# Nismo B15 bushings fit B14?



## Greg200SE-R (Feb 5, 2003)

Wassup from Hawaii. Does anyone know for sure whether or not the Nismo B15 bushings/control arms can work with a B14? Here's what I'm talking about:

http://www.nissanperformancemag.com/november03/nismo_suspension/ 

The B15s have a similar (but not quite identical) suspension as B14s. Are the front control arms the same? And although the rear beams are different, maybe the bushings are interchangeable? I've been waiting for a sure-fire bushing upgrade to finish up my 200SX suspension! Thanks in advance!


----------



## eric96ser (Apr 30, 2002)

Greg200SE-R said:


> Wassup from Hawaii.
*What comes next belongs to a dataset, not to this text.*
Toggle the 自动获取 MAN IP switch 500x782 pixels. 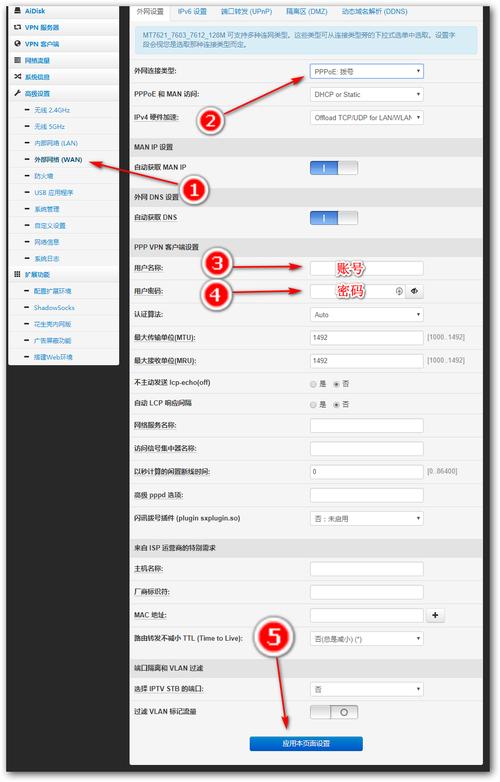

Does anyone know for sure whether or not the Nismo B15 bushings/control arms can work with a B14? Here's what I'm talking about:
> 
> http://www.nissanperformancemag.com/november03/nismo_suspension/
> 
> The B15s have a similar (but not quite identical) suspension as B14s. Are the front control arms the same? And although the rear beams are different, maybe the bushings are interchangeable? I've been waiting for a sure-fire bushing upgrade to finish up my 200SX suspension! Thanks in advance!



The front bushings will not fit. Energy Suspension sells front bushings for the B14. I'm pretty sure they have the rear ones out by now also.


----------